Last edited: Jun 21, 2006
3. Jun 21, 2006

### DiamondGeezer

That's not an answer at all. The mass of the clock itself must alter the geometry of space time. The rate at which time flows is a function of the superposition of individual field contributions, so for example the rate at which time flows on the surface of the Earth relative to "far away time" is a combination of the effects of the Earth, moon and Sun to a first approximation.

Nope. No good for what I'm looking for.

4. Jun 21, 2006

### DiamondGeezer

5. Jun 21, 2006

### masudr

The field equations for gravitation (i.e. general relativity) are non-linear in the sources, unlike, e.g., Maxwell's equations which are. So an initial comment would be that your analysis of the effects at earth being due to the earth, sun and moon, is wrong.

6. Jun 21, 2006

### pervect

Staff Emeritus
If you try to apply the formulas to point masses at r=0, I forsee big problems.

I'm afraid that that's what you might be trying to do - it's not really clear as you haven't given us enough background.

With that warning in mind, let me proceed on.

The remarks about GR being nonlinear are correct in the most general case. However, in the solar system, gravitational fields are low enough that the weak field approximation will give the correct results.

So if you have two bodies, M1 and M2, you can calculate the newtonian potential due to both masses at some point P by the formula

$$\Phi = -U = -G M_1 / r_1 - G M_2 /r_2$$

M_1 is the mass of the first body and r_1 is the distance of the point from M_1, M_2 is the mass of the second body and r_2 is the distance of the point from it.

Note that U is positive.

Then the time dilation will be sqrt(1-2*U/c^2) which will be equal to 1-U/c^2 in the region where the approximation works well. (This will be a number less than 1 reflecting how much slower the clock at the specified point ticks than a clock at infinity).

Note that U/c^2 is dimensionless.

You will note that the formula blows up with a point mass if either r1 or r2=0. Don't use it there.

The formula will work for

point masses if you are not at the point mass
continuous distributions of masses, like a sphere of known size of known density

(There have been many posts about how to calculate the potential phi at the center of a sphere of uniform density. I think you'll find one in the general physics forum right at this moment, for instance.)

Note that the infinite self-energy of point masses isn't really physical.

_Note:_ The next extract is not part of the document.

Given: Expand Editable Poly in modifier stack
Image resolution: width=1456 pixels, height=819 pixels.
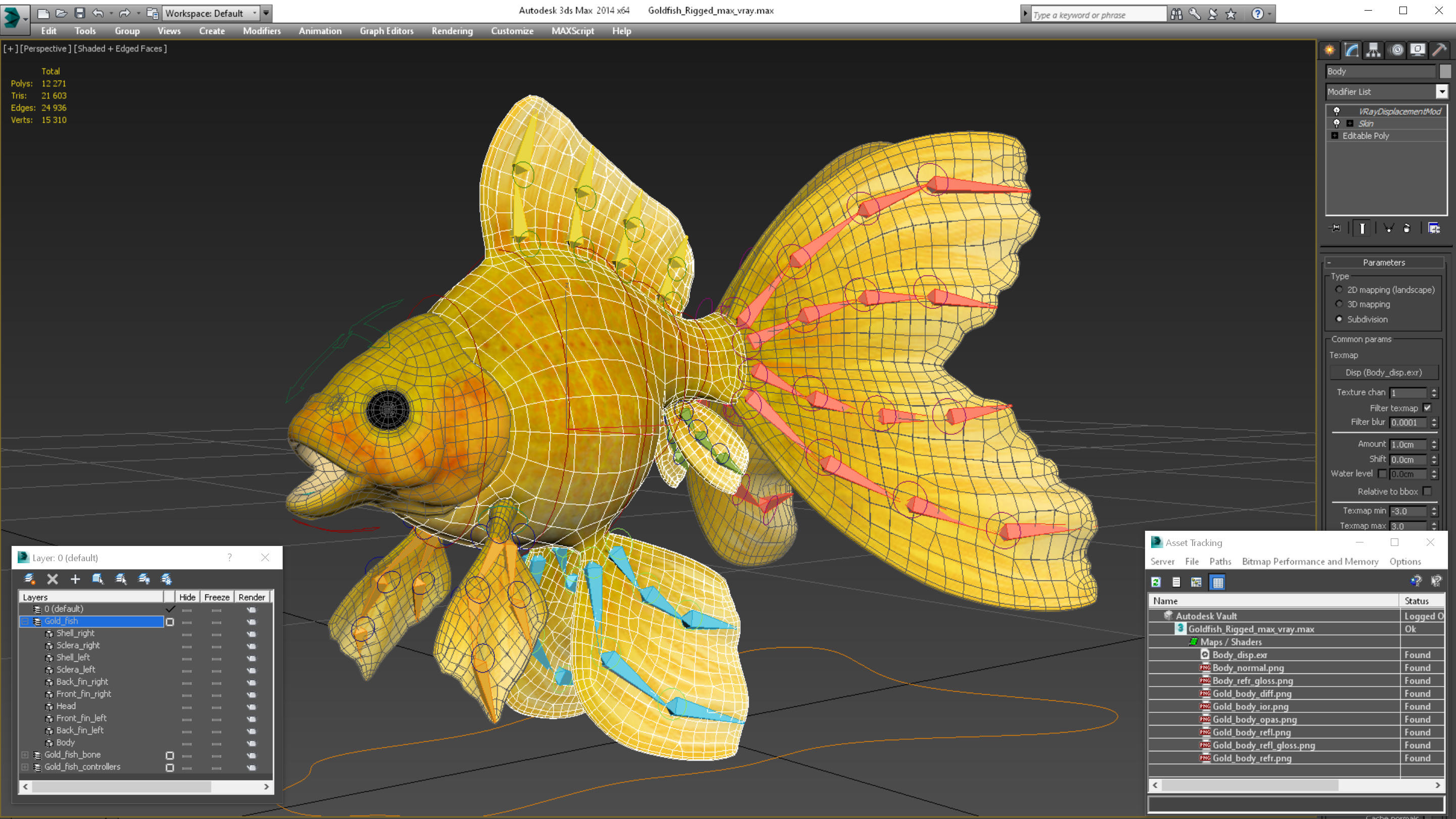Looking at the screenshot, I should (x=1335, y=135).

We know that electrons, for instance, have a finite observed mass, rather than the infinite mass that they would have if we took the infinite self-energy term seriously.

7. Jun 22, 2006

### DiamondGeezer

Pervect,

Are you saying that I cannot calculate the gravitational redshift of a signal from a spacecraft with respect to a mass-less receiver in flat spacetime?

Last edited: Jun 22, 2006
8. Jun 22, 2006

### pervect

Staff Emeritus
I'm not saying that at all.

I am saying that gravitational redshfit, to a high degree of accuracy, can be determined from the Newtonian gravitational potential U. (I gave the detailed formulas in my post).

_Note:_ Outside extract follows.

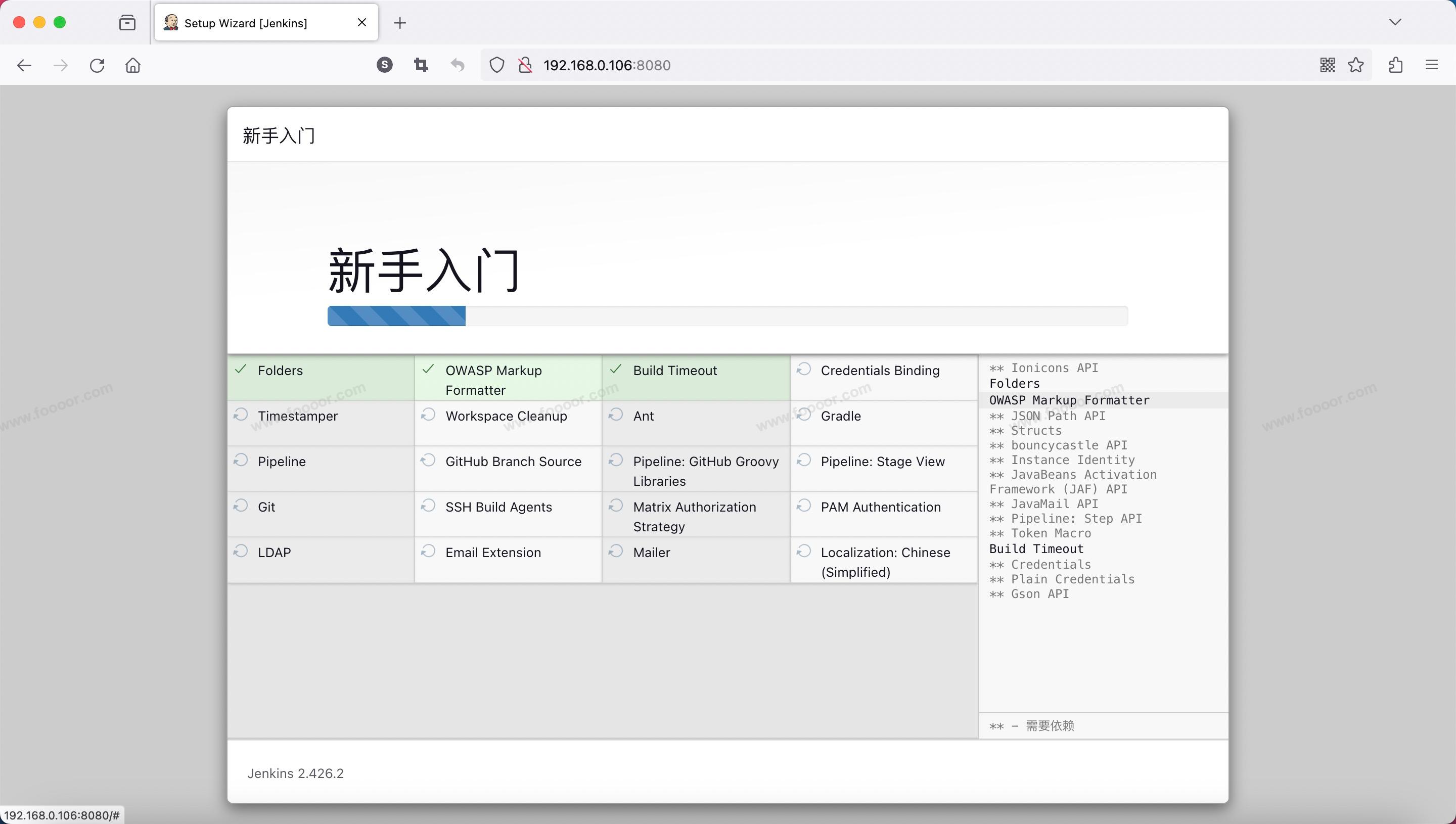1456x824 pixels.
Task: Click the plugin installation progress bar
Action: click(x=727, y=316)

This approach will work for anything you are likely to encounter in the solar system.

I don't know the details for your problem, so I don't know if the usual weak field approximations will be an issue or not an issue.

The Newtonian potential U diverges for point masses at r=0. I don't know if that will be a problem for your potential application or not. As long as your undefined application doesn't involve point masses with r=0 this won't be a problem.

I get the feeling that there's some sort of communication problem here - try reading what I wrote again, and if it still doesn't make sense, asks some more questions and give some more details on the problem.

9. Jun 22, 2006

### meemoe_uk

i.e. with the zero mass clock on the surface of your 'clock' mass.
You could at least give it a go. It wouldn't hurt to try.

Yep, and what better way to take this into account than by my great suggestion?